Become a MacRumors Supporter for $50/year with no ads, ability to filter front page stories, and private forums.
It's extremely rare in the big data world to have data stored locally rather than in the cloud. What work load are you referring to? Examples?

If you have any cloud setup, you usually work with data that is already stored in the cloud, ie via AWS S3 or some kind of database.

Science simulation is one area that I believe is extremely cost prohibitive to do serious work on locally. The forum members here are talking about spending $40k to get a 1TB Mac Pro... You can rent an AWS server with 24TB of RAM and 448 CPU cores for a fraction of the cost by the hour.
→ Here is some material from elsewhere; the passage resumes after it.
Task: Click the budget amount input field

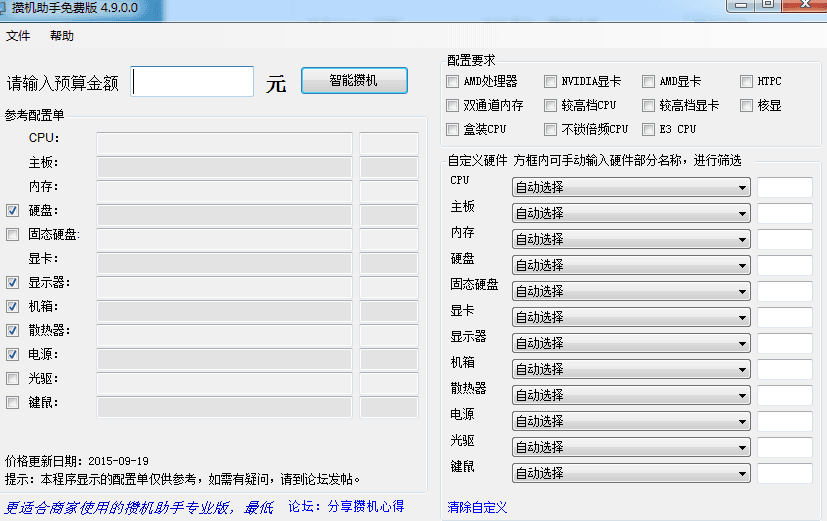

It makes zero sense to buy a $40k Mac Pro to do science simulation on. Period. No one here has come out and claim they use 1TB of RAM on a Mac Pro to do real science simulations. I don't expect anyone to.
I am talking about chip design. Terabytes of data. If you want to keep all this data in the cloud it'll cost a lot and all you design flows must be in the cloud. It may happen some day, it's not practical or cost efficient now.
Claiming that cloud is cheaper than buying hardware without any specifics is pointless. If you know that you have enough computing needs to load up given number of computers without complicated load management (a lot of work one day and not so much the next day) owning hardware will always cost less otherwise cloud vendors would not make any profits.
 
This is what I've been arguing for the whole time.

It makes little economic sense to buy a 1TB RAM Mac Pro for local work that can be done faster and cheaper via the cloud.
How did you manage to interpret it like that?

My point was that there is a clear productivity advantage from using a workstation instead of the cloud. However, due to Intel's and AMD's product segmentation, there is a high fixed cost in buying a workstation. But if you buy one, adding more RAM is cheap. Cloud pricing is the opposite: fixed costs are low, but adding RAM is expensive.

Effectively, that means that a 512 GB Mac Pro is expensive, while an 1 TB Mac Pro is cheap. If the natural size of your target environment is 512 GB, using the cloud makes economic sense, at least in the kind of work I do. But if the natural size is 1 TB, buying a workstation could be cost-effective.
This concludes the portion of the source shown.